Records from a data collection:
◇ ◇ ◇ ◇ ◇ ◇ ◇

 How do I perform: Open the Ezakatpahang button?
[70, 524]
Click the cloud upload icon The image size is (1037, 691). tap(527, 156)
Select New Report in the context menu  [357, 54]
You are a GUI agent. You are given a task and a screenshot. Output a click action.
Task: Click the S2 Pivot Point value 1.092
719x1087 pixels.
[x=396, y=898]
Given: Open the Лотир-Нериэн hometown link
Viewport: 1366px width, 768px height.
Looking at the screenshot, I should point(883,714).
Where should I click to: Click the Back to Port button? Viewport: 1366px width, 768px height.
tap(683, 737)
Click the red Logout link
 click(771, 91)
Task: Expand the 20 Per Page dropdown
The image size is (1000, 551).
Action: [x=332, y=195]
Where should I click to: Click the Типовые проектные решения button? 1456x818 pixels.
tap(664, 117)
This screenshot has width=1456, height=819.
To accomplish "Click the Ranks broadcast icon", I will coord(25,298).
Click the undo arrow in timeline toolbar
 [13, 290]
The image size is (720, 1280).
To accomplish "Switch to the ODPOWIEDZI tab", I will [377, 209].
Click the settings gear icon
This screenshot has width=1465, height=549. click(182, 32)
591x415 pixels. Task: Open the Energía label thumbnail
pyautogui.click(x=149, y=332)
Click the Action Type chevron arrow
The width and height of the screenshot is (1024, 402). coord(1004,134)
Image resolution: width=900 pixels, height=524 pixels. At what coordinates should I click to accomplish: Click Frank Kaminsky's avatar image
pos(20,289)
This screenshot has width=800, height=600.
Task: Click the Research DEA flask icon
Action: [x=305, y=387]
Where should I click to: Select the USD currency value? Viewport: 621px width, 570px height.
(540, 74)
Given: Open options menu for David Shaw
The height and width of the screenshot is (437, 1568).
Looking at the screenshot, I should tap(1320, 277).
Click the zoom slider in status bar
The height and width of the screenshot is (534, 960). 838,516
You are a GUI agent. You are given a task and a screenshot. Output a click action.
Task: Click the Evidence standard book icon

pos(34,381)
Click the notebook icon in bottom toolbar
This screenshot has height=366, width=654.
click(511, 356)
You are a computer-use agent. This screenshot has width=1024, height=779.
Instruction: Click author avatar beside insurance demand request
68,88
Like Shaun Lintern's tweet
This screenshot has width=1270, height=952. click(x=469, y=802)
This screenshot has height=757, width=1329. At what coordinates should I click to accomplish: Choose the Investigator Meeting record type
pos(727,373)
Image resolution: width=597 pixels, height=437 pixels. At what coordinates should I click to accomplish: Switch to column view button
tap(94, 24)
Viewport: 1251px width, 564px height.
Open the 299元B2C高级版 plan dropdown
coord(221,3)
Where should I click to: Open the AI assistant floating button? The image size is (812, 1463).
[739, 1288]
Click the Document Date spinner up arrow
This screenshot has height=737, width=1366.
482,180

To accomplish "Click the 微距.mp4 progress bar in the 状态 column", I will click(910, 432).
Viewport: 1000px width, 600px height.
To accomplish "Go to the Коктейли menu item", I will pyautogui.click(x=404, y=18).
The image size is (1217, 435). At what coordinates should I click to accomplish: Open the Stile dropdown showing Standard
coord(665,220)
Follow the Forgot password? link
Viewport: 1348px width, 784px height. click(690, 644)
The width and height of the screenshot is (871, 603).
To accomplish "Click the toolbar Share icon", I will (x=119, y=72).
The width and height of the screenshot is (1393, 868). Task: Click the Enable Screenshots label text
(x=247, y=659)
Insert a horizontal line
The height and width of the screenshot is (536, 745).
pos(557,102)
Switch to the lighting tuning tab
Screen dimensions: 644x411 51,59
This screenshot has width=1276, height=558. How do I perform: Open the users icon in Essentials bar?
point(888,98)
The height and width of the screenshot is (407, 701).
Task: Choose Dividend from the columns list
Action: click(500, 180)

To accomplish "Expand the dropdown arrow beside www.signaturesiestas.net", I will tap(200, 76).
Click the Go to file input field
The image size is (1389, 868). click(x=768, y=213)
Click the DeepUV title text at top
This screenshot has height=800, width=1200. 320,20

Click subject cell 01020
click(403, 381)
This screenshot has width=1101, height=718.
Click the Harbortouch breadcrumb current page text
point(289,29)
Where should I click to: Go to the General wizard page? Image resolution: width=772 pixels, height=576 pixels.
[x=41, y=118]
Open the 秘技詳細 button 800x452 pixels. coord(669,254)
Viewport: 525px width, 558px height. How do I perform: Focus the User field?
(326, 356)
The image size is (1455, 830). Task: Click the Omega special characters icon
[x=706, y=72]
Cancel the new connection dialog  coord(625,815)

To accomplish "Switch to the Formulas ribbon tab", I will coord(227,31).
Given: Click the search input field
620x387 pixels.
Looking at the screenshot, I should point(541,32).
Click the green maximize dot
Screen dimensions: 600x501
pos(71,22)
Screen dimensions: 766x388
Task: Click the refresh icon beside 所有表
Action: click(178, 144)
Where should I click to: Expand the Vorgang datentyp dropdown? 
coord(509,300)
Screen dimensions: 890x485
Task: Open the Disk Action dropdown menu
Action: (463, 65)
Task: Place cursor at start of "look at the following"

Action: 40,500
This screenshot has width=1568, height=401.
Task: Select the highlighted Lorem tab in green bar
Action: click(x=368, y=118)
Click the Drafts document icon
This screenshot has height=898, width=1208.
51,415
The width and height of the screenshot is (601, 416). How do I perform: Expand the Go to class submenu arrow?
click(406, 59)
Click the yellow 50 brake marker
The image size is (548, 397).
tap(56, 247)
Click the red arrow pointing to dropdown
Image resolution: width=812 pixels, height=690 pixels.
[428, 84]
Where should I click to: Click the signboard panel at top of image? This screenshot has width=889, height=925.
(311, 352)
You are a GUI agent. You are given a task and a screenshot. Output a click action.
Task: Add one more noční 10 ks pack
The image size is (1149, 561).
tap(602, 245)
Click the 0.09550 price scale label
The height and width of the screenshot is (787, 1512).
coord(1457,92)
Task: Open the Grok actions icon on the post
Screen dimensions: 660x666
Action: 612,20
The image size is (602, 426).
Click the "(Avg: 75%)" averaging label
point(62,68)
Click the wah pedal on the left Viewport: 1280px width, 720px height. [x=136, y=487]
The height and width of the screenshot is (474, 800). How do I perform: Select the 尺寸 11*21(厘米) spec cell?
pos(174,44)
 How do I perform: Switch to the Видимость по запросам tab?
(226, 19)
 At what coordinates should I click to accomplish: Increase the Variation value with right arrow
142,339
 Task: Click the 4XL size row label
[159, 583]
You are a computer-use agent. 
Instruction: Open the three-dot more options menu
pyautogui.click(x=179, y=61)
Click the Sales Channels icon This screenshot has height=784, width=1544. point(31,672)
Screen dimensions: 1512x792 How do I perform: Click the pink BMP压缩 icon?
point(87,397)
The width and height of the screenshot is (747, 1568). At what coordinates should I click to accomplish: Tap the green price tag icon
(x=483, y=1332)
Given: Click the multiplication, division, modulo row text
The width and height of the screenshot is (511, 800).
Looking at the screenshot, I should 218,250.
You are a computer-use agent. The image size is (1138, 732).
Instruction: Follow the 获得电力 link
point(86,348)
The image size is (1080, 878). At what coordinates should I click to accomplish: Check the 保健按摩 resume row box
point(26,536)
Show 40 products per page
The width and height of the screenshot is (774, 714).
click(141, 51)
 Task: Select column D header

◇ ◇ ◇ ◇ ◇ ◇ ◇

→ **Exercise aim**: The first line of the entries, the line with "This screenshot has width=1456, height=819.", and every line between them should be retyped exactly, and nothing else.

→ **Solution for this task**:
 How do I perform: Open the Ezakatpahang button?
[70, 524]
Click the cloud upload icon The image size is (1037, 691). tap(527, 156)
Select New Report in the context menu  [357, 54]
You are a GUI agent. You are given a task and a screenshot. Output a click action.
Task: Click the S2 Pivot Point value 1.092
719x1087 pixels.
[x=396, y=898]
Given: Open the Лотир-Нериэн hometown link
Viewport: 1366px width, 768px height.
Looking at the screenshot, I should point(883,714).
Where should I click to: Click the Back to Port button? Viewport: 1366px width, 768px height.
tap(683, 737)
Click the red Logout link
 click(771, 91)
Task: Expand the 20 Per Page dropdown
The image size is (1000, 551).
Action: [x=332, y=195]
Where should I click to: Click the Типовые проектные решения button? 1456x818 pixels.
tap(664, 117)
This screenshot has width=1456, height=819.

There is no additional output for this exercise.